▶ _Your instructions_
Output the lines below exactly, please, from the first line until the line with "The height and width of the screenshot is (868, 1389).", counting both.

▶ _Data records_
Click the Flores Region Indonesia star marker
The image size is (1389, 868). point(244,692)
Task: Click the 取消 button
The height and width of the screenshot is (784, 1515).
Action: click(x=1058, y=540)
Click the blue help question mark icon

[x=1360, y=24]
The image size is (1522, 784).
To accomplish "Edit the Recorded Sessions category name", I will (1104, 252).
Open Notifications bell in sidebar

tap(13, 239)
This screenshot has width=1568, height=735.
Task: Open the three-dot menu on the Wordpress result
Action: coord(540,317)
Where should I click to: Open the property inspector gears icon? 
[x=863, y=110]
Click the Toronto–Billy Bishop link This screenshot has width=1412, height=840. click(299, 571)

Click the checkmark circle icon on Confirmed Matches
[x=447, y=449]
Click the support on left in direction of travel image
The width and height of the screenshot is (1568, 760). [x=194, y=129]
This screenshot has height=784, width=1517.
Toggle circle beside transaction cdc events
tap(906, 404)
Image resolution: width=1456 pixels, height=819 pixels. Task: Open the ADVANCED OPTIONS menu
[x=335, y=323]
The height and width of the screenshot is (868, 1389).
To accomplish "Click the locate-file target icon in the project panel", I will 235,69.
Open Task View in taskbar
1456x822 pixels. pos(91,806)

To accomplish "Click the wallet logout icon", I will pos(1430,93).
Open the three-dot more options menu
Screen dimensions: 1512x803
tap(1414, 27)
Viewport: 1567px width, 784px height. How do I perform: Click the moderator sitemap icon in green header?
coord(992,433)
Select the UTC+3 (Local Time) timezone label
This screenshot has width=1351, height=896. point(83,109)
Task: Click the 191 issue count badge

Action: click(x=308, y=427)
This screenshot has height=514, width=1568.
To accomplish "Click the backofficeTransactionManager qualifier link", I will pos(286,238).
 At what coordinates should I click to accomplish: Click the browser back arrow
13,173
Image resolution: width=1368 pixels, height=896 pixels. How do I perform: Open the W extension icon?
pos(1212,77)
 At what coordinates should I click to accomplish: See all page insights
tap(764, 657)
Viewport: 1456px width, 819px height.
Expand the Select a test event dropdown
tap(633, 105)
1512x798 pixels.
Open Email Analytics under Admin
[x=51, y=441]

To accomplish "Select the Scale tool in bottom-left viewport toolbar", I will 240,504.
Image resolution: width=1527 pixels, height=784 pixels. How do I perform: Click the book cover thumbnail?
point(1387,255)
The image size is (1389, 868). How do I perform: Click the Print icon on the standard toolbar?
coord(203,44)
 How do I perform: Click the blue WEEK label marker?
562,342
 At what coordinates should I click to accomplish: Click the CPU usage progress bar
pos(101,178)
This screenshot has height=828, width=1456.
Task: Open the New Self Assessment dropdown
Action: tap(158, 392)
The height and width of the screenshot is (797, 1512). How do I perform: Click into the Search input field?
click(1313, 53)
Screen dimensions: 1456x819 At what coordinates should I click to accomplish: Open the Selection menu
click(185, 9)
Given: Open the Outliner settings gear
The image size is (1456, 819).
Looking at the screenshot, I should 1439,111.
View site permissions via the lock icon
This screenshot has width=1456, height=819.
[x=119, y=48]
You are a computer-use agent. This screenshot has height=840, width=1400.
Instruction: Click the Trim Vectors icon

▶ _Exercise solution_
Click the Flores Region Indonesia star marker
The image size is (1389, 868). point(244,692)
Task: Click the 取消 button
The height and width of the screenshot is (784, 1515).
Action: click(x=1058, y=540)
Click the blue help question mark icon

[x=1360, y=24]
The image size is (1522, 784).
To accomplish "Edit the Recorded Sessions category name", I will (1104, 252).
Open Notifications bell in sidebar

tap(13, 239)
This screenshot has width=1568, height=735.
Task: Open the three-dot menu on the Wordpress result
Action: coord(540,317)
Where should I click to: Open the property inspector gears icon? 
[x=863, y=110]
Click the Toronto–Billy Bishop link This screenshot has width=1412, height=840. click(299, 571)

Click the checkmark circle icon on Confirmed Matches
[x=447, y=449]
Click the support on left in direction of travel image
The width and height of the screenshot is (1568, 760). [x=194, y=129]
This screenshot has height=784, width=1517.
Toggle circle beside transaction cdc events
tap(906, 404)
Image resolution: width=1456 pixels, height=819 pixels. Task: Open the ADVANCED OPTIONS menu
[x=335, y=323]
The height and width of the screenshot is (868, 1389).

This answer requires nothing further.